Speaking before the Senate Intelligence Committee, Comey asserted that he wrote detailed memos of his meetings and conversations with the president because he was afraid Trump would lie about what transpired. Comey also confirmed that Trump asked if he could "let go" of the investigation into his former national security adviser, Mike Flynn.

Connecticut Senator Chris Murphy, in turn, said in a statement following the testimony that Comey's words proved that media reports about Trump's attempts to hinder the investigation into Russia's meddling in last year's election weren't "fake news."

"Every day, it seems like the walls are closing in on this president.

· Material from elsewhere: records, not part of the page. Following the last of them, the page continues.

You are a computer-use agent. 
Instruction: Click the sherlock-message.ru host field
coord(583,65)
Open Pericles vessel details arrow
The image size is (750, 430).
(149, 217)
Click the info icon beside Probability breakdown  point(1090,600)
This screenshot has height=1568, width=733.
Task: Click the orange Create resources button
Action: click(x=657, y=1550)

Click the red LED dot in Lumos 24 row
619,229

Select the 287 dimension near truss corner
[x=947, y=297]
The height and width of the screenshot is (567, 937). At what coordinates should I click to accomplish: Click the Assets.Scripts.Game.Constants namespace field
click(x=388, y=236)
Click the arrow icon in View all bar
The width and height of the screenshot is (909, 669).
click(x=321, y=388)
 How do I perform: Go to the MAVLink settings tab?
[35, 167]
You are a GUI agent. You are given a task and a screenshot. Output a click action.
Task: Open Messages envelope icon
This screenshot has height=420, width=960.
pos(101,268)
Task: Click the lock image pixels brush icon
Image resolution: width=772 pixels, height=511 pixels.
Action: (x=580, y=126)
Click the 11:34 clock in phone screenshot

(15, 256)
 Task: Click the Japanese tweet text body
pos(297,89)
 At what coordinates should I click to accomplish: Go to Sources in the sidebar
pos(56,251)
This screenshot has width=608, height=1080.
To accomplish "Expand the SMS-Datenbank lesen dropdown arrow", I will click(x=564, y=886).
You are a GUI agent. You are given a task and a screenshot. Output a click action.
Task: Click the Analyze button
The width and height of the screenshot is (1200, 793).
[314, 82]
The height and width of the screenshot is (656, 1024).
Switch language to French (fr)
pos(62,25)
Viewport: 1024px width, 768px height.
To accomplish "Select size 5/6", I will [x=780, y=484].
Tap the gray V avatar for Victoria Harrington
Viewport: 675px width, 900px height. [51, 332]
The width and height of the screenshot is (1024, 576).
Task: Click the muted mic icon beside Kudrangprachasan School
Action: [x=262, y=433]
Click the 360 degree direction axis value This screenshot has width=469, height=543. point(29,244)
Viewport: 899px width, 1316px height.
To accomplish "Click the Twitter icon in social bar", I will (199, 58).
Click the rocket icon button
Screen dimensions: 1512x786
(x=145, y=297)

What's most important is that investigators in the Senate and at the Department of Justice get all the facts and find the truth," Murphy's statement read. "If the White House's account differs from what we heard today, the American people deserve to hear the president's side of the story in a similar forum—under oath and open to the press."

To date, only three sitting presidents and one vice president have ever offered testimony to congressional committees, with Gerald Ford being the last, in October 1974. He was called to explain the reasoning behind pardoning Richard Nixon.

Comey did not go so far has to explicitly state that Trump committed obstruction of justice, but he said he intentionally leaked one of his memos to a Columbia University professor who in turn funneled it to The New York Times so as to facilitate the appointment of a special counselor to keep alive the investigation into Russia and Trump's campaign.

Neither Trump nor the White House has given any indication that the president will appear before Congress but each has responded to both the press and on social media.

Deputy Press Secretary Sarah Huckabee Sanders told reporters during an off-camera briefing that the president "definitively" is not a liar and claimed it was "frankly insulting" to be asked whether he is.

The president first responded through his personal lawyer, Marc Kasowitz, after Comey testified. His statement said the president felt vindicated because Comey confirmed that he told Trump he was not personally under investigation, and it chastised Comey for leaking information to the press.

Trump also returned to Twitter after staying off his personal account all of Thursday, to state: " Despite so many false statements and lies, total and complete vindication...and WOW, Comey is a leaker! "

Despite so many false statements and lies, total and complete vindication...and WOW, Comey is a leaker!